Provide again, from the entries below, every line from the one containing "For every named" through the one containing "WhatsApp Us (95, 552)", exactly as written, and no other line.

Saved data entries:
▬▬▬▬▬▬

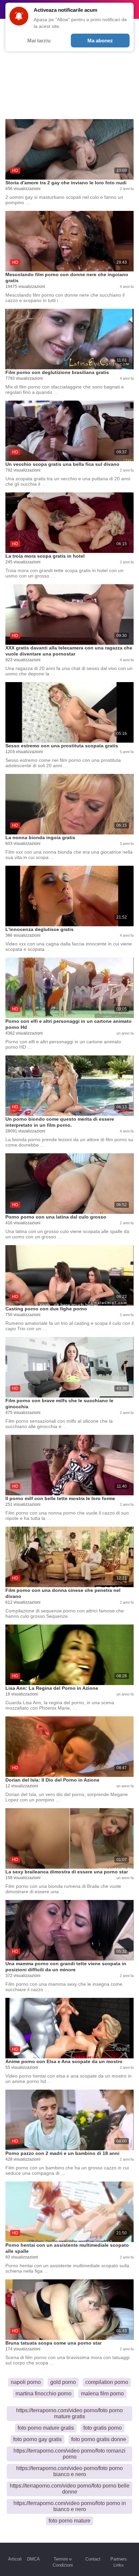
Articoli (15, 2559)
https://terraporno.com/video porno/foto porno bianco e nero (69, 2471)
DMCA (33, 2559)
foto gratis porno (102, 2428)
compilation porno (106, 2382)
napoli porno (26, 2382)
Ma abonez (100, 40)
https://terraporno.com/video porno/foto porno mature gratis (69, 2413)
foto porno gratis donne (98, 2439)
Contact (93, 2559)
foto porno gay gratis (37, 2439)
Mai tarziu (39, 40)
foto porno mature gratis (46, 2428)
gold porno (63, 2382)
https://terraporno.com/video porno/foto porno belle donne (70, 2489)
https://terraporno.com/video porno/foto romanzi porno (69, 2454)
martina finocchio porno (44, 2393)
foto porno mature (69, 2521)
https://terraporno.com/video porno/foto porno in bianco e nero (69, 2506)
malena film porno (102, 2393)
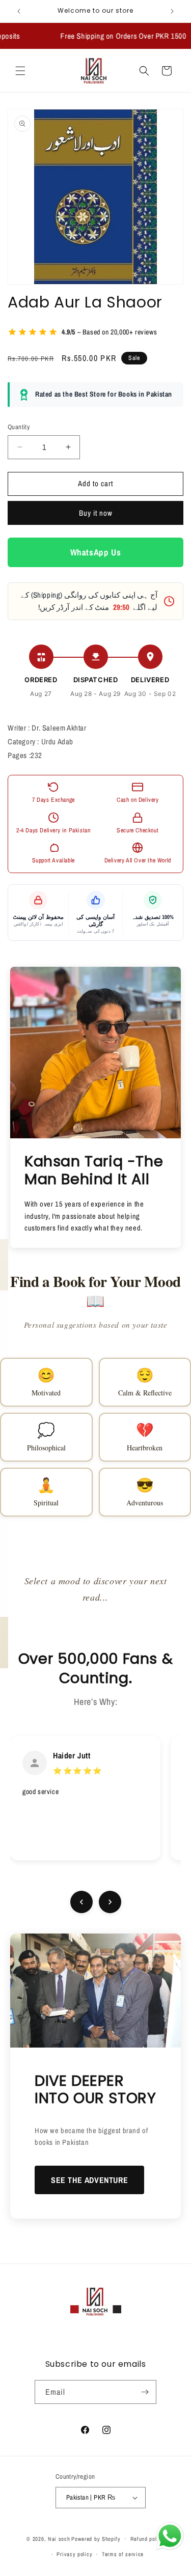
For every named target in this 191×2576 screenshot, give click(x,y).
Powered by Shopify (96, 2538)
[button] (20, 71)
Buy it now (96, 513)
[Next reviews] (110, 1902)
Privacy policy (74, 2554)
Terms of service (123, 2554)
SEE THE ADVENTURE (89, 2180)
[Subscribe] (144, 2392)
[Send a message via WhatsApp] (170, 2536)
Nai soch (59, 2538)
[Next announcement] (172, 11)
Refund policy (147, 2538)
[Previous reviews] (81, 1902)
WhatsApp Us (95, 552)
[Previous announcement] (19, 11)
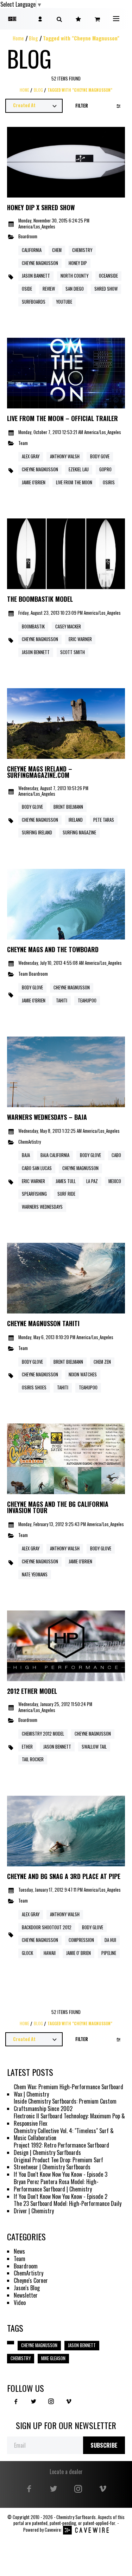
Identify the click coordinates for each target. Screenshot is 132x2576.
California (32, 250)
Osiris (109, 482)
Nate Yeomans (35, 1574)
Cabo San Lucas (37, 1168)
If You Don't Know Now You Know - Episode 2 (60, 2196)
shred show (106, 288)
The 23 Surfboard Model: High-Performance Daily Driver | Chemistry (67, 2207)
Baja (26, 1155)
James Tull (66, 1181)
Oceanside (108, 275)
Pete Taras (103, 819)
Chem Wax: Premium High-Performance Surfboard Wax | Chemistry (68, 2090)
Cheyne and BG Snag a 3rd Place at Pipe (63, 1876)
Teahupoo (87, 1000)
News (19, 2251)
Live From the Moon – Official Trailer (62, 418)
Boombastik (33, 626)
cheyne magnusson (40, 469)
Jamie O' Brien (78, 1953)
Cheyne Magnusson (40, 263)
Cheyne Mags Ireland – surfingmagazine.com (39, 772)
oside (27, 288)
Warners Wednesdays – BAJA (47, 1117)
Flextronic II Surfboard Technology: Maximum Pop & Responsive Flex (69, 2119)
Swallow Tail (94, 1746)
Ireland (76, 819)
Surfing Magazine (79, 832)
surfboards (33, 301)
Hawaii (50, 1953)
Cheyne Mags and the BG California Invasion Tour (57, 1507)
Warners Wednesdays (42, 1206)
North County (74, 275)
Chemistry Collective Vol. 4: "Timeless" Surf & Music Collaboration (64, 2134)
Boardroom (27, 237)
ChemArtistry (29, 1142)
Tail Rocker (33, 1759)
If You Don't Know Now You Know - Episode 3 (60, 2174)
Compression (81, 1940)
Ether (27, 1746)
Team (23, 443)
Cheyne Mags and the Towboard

▬▬▬▬▬▬

WRITTEN RESPONSE:
For every named target in this 191×2576 screenshot, give click(x,y).
Powered by Shopify (96, 2538)
[button] (20, 71)
Buy it now (96, 513)
[Next reviews] (110, 1902)
Privacy policy (74, 2554)
Terms of service (123, 2554)
SEE THE ADVENTURE (89, 2180)
[Subscribe] (144, 2392)
[Send a message via WhatsApp] (170, 2536)
Nai soch (59, 2538)
[Next announcement] (172, 11)
Refund policy (147, 2538)
[Previous reviews] (81, 1902)
WhatsApp Us (95, 552)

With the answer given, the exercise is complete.